━━━ Exercise input ━━━

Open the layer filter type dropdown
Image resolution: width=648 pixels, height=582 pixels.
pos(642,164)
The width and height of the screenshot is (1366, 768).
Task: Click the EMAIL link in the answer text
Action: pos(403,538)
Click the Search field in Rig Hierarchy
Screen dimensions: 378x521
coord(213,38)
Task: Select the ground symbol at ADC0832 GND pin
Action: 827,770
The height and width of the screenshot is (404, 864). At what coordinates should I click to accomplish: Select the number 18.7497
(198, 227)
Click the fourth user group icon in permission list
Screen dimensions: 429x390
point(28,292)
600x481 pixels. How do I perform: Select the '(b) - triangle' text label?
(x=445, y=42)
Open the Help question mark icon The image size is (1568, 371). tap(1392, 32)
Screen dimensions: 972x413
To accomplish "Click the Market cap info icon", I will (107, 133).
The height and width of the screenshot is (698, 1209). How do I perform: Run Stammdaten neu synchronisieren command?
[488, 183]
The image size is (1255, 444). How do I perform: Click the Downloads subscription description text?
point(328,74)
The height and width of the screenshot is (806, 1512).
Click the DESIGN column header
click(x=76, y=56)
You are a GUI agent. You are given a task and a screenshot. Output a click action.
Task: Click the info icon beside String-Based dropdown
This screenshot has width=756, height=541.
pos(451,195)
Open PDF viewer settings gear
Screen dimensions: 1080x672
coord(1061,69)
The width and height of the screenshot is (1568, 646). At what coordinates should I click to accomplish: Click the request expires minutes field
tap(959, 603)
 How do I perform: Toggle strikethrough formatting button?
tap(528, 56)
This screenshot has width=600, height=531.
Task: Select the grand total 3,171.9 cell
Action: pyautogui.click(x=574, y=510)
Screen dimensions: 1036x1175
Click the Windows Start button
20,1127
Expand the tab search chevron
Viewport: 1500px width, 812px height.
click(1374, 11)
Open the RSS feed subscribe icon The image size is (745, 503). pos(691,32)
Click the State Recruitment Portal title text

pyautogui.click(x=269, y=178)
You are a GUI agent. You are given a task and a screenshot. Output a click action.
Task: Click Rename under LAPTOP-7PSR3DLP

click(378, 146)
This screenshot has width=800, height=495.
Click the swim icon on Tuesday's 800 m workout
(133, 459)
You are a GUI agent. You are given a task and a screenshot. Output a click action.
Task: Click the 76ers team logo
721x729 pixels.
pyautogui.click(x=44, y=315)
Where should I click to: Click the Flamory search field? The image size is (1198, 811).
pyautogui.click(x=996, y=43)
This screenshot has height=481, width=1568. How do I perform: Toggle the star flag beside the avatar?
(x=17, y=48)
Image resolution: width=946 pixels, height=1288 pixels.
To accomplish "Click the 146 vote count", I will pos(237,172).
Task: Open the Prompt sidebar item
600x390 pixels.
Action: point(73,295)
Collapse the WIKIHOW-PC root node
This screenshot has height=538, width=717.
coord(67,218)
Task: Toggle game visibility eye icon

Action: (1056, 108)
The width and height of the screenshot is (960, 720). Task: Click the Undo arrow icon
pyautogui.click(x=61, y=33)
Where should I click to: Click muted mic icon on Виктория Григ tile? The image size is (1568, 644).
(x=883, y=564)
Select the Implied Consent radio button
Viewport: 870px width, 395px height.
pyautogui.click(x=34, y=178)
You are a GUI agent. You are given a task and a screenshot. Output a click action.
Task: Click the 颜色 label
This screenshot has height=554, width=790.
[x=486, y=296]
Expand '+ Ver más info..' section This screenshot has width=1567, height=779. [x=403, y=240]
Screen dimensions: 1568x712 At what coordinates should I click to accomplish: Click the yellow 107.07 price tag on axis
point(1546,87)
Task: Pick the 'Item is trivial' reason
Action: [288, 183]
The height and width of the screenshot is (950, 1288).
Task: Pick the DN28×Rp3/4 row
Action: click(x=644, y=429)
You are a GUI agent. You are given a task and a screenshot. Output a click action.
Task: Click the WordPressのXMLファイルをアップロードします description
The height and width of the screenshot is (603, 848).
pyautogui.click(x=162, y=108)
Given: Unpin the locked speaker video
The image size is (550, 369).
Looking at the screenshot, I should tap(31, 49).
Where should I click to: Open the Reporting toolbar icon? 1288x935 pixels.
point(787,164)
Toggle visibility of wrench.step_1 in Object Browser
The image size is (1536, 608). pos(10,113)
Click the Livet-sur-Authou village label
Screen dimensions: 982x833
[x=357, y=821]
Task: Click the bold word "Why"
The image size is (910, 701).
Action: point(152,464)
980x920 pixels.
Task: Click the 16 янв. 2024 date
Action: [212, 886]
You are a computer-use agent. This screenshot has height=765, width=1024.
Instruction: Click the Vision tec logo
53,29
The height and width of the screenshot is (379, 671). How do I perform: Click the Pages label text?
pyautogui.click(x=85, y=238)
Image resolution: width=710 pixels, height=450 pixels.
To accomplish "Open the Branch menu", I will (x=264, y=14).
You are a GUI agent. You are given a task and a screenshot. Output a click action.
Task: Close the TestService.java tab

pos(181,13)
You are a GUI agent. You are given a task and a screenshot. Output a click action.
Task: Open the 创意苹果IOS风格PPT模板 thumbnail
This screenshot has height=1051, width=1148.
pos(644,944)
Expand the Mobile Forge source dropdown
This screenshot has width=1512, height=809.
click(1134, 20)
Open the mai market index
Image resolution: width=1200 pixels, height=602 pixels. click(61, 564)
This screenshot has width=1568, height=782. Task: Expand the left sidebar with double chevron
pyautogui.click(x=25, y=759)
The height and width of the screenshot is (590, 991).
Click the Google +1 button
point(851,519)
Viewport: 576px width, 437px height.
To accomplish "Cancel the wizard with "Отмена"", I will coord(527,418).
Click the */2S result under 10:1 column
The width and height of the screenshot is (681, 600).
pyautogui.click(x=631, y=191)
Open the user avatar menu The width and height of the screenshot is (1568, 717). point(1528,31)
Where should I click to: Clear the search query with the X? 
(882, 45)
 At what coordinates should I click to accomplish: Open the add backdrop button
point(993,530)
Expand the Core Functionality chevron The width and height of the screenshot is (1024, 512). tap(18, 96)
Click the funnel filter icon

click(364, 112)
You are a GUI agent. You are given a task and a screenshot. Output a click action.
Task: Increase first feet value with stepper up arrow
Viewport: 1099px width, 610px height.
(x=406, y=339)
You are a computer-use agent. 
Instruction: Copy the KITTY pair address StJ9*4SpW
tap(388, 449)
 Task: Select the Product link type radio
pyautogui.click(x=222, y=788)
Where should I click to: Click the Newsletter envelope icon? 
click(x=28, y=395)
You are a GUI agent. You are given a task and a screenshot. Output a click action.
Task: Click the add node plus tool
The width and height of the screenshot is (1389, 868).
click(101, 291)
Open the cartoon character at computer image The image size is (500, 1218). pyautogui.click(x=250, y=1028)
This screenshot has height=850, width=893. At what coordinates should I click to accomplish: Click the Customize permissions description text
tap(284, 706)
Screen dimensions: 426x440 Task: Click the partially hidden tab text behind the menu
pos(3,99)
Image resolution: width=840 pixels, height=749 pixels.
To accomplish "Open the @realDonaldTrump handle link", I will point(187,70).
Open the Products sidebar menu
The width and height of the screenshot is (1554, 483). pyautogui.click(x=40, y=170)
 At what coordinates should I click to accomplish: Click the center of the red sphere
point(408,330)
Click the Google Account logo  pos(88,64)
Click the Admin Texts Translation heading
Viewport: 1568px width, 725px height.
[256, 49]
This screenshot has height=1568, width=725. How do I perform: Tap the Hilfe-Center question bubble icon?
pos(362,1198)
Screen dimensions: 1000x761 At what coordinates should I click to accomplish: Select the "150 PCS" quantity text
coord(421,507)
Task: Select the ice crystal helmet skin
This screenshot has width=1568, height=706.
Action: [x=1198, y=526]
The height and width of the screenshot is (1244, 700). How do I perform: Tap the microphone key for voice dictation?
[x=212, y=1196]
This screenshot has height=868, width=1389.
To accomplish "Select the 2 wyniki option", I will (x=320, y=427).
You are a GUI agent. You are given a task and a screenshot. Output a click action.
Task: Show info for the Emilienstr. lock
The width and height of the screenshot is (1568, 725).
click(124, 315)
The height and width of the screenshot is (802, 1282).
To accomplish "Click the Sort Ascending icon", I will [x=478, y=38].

━━━

§ **Instructions to follow**:
Take exactly the lines from the one containing "600x481 pixels. How" through the one containing "Screen dimensions: 1036x1175" in the data above, and output them with nothing added.

§ **Result of this exercise**:
600x481 pixels. How do I perform: Select the '(b) - triangle' text label?
(x=445, y=42)
Open the Help question mark icon The image size is (1568, 371). tap(1392, 32)
Screen dimensions: 972x413
To accomplish "Click the Market cap info icon", I will (107, 133).
The height and width of the screenshot is (698, 1209). How do I perform: Run Stammdaten neu synchronisieren command?
[488, 183]
The image size is (1255, 444). How do I perform: Click the Downloads subscription description text?
point(328,74)
The height and width of the screenshot is (806, 1512).
Click the DESIGN column header
click(x=76, y=56)
You are a GUI agent. You are given a task and a screenshot. Output a click action.
Task: Click the info icon beside String-Based dropdown
This screenshot has width=756, height=541.
pos(451,195)
Open PDF viewer settings gear
Screen dimensions: 1080x672
coord(1061,69)
The width and height of the screenshot is (1568, 646). At what coordinates should I click to accomplish: Click the request expires minutes field
tap(959, 603)
 How do I perform: Toggle strikethrough formatting button?
tap(528, 56)
This screenshot has width=600, height=531.
Task: Select the grand total 3,171.9 cell
Action: pyautogui.click(x=574, y=510)
Screen dimensions: 1036x1175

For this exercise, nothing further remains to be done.